Then I lost a baby to miscarriage and a sister to murder, and everything about Advent and Christmas felt wrong. My arms should be holding five babies instead of just four. Everyone arrived but my sister and her laugh. Claire and Abbie were anchors in my world, and I felt adrift without them, stuck somewhere between the ordinary time before I lost them and the joy I was supposed to feel but couldn’t.

And then I wondered what it felt like for God to send Jesus to us at Christmas. To send a part of his own heart to another world. To weave his Son into Mary’s womb and entrust this fetal God to a world that could hurt him. To be without him, until it is accomplished. Death was not the original plan, and Jesus’ birth is the first part in our salvation story. To work out our healing and draw us to himself, God experienced a loss like mine. He put an anchor in our world and waited.

In the nearly three years since Claire and Abbie died, I have been adjusting to having anchors in another world. There are moments when their absence is heavy, where I feel pulled under with sadness. When the chocolates are tucked away in my pantry, I feel Abbie hiding in there, the same way she always did to eat them without having to share with the kids. I hear her children laughing and it reminds me that joy is possible here and now, even with her in heaven. When the sun rises again, I remember how beautiful the morning was when we lost Claire. Beauty is a bridge between heaven and earth if I will drink it in.

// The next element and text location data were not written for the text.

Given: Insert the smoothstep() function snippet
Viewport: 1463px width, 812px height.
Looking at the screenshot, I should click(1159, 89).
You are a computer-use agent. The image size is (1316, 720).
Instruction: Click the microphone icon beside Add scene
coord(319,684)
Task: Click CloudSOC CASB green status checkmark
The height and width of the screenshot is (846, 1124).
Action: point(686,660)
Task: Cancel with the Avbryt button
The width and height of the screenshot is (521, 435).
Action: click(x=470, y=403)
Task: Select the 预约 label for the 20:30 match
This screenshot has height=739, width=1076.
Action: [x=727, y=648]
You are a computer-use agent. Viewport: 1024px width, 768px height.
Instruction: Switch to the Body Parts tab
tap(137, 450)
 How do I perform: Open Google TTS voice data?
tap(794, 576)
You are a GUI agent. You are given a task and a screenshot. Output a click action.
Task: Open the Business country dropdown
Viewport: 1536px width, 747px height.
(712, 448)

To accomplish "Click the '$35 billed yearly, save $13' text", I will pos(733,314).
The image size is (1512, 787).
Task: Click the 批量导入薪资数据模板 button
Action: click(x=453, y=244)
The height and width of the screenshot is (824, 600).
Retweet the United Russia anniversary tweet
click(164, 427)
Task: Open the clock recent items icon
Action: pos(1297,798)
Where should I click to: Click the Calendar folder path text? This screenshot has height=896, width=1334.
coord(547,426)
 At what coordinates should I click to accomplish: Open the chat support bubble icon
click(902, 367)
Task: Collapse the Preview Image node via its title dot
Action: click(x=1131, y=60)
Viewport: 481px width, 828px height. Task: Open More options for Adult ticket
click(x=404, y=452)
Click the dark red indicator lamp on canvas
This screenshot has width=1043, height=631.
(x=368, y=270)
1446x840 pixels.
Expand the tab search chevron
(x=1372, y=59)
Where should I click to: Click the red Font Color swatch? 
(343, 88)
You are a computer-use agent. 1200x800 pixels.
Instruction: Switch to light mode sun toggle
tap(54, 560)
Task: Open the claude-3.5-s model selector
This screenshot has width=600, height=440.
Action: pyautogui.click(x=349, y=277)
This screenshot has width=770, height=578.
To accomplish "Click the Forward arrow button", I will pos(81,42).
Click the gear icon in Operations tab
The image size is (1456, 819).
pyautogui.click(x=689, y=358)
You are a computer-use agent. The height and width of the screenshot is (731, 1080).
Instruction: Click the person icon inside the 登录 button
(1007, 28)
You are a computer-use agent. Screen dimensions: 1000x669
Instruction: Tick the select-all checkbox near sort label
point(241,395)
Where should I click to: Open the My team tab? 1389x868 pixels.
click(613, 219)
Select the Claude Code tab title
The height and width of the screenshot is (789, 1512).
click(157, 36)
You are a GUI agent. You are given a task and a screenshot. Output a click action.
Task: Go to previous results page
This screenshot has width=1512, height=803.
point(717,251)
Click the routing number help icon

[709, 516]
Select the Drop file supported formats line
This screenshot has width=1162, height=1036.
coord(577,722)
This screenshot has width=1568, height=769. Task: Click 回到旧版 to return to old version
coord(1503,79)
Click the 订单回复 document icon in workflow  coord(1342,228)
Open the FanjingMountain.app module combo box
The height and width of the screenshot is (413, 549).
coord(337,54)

There is no going back to a world with them in it. There is only adjusting to an anchor in another world, allowing my daughter and my sister to whisper to me here—from there. Adjusting is messy. I can change the plan, make a new memory, sit with my tears under the tree. The miracle of Christmas is that Jesus comes to sit with us in whatever these days bring. He was sent by the Father, bound by the Spirit, and Christmas is the celebration that the distance between this world and the next is not so far away.

May our hearts be held this Advent by the God who waits with us and for us. May our anchors in this world and the world to come be close to our hearts. And may Christmas bring healing and hope for our hearts and our world, today and always, Amen.